For myself I should say that I didn't try to run any games under the new version of Parallels. There's a thread on Parallels Forum concerning this but I wonder what other people think.


----------



## sinclair_tm (Mar 11, 2005)

dude, that best thing is to install a game and fire it up yourself. thats what i'd be doing. i'm not one to wait for others. i like being one of the 1st in a field like this. of course, my computers aren't 'mission critical' and it doesn't bug me if i hose something and have to format and reinstall. just remember your backups!


----------



## specter4life (Jan 15, 2007)

Well, that's really true...
I've read a lot of info about games under Parallels but didn't have time yet to try it myself. I'll report back when I try something


----------



## scathe30 (Jan 10, 2007)

> Below is the quick list of games and applications that have been tested to ensure they work in Parallels Desktop 3.0 for Mac. A broader set of games and applications may work, and we will continue update this list as we continue testing.
> Games
> 
> * Alien Arena 2007
> ...


The info was taken from here


----------



## sinclair_tm (Mar 11, 2005)

hmmm....


----------



## scathe30 (Jan 10, 2007)

sinclair_tm said:


> hmmm....


What do you mean by saying this?:smile:
Well, this all seems to be quite a prospect for gamers. We just have to wait until Parallels gets more and more optimized for running games - I think this will happen soon.
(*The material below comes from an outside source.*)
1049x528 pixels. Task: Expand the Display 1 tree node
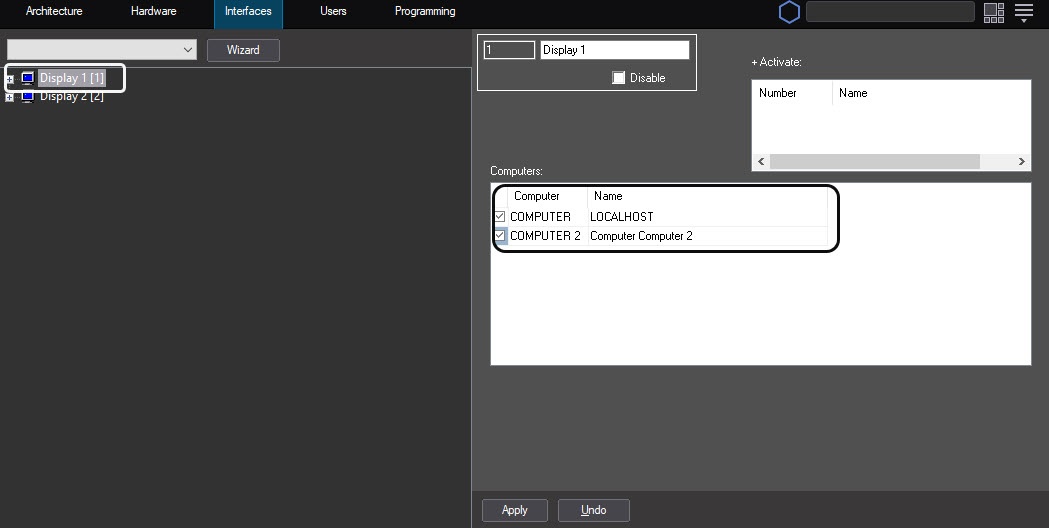pos(10,78)
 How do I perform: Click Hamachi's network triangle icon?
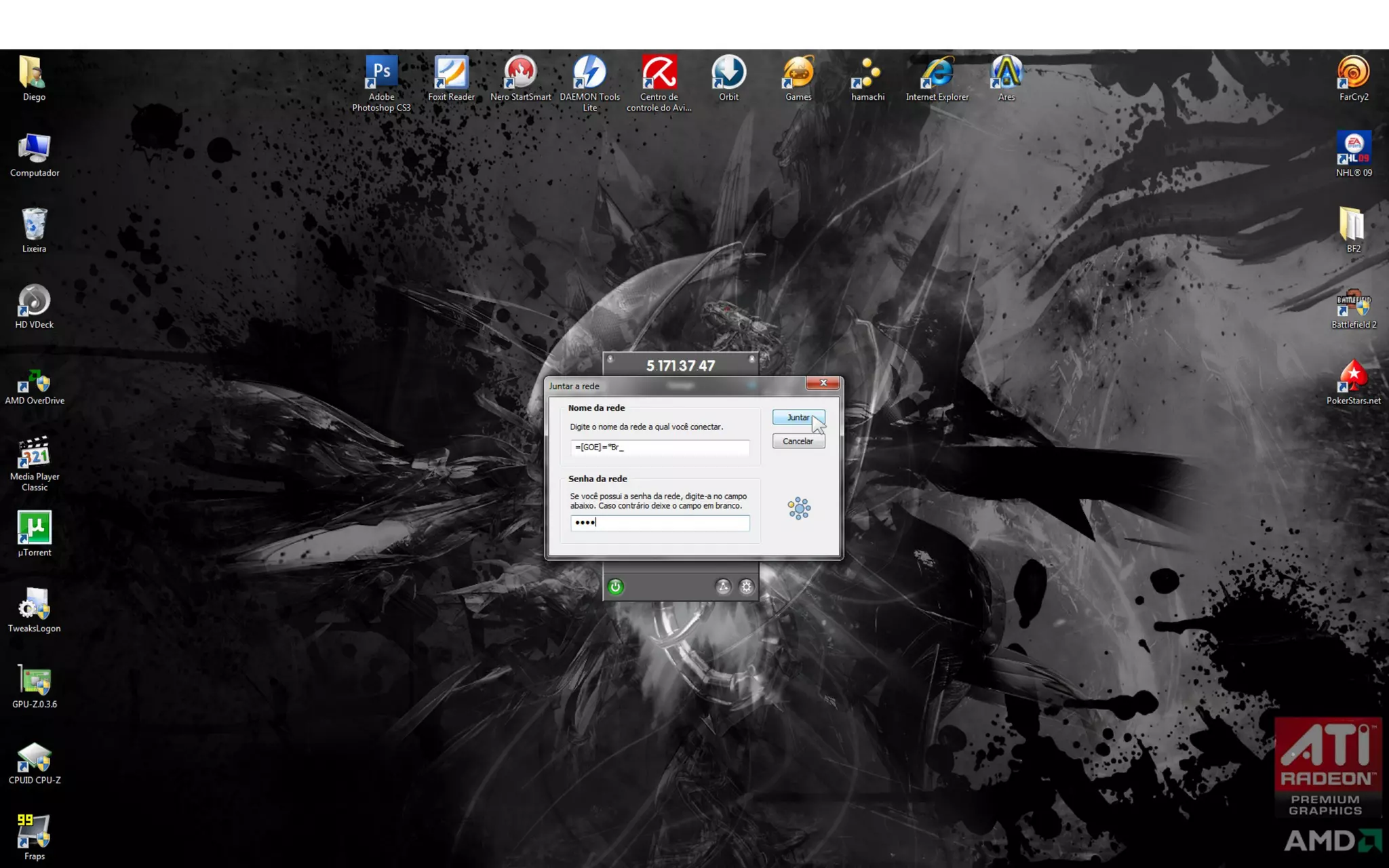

I'm not a gamer though and would be more happy to see some more supported programs with 3d graphics.
BTW, I wonder why AutoCad is not in the list above - there's a video demonstrating how the app works under Parallels on their page. It seems to be going well....


----------



## sinclair_tm (Mar 11, 2005)

autocad isn't a game, or an app, that uses direct x, and therefore most likely has been supported the whole time.


----------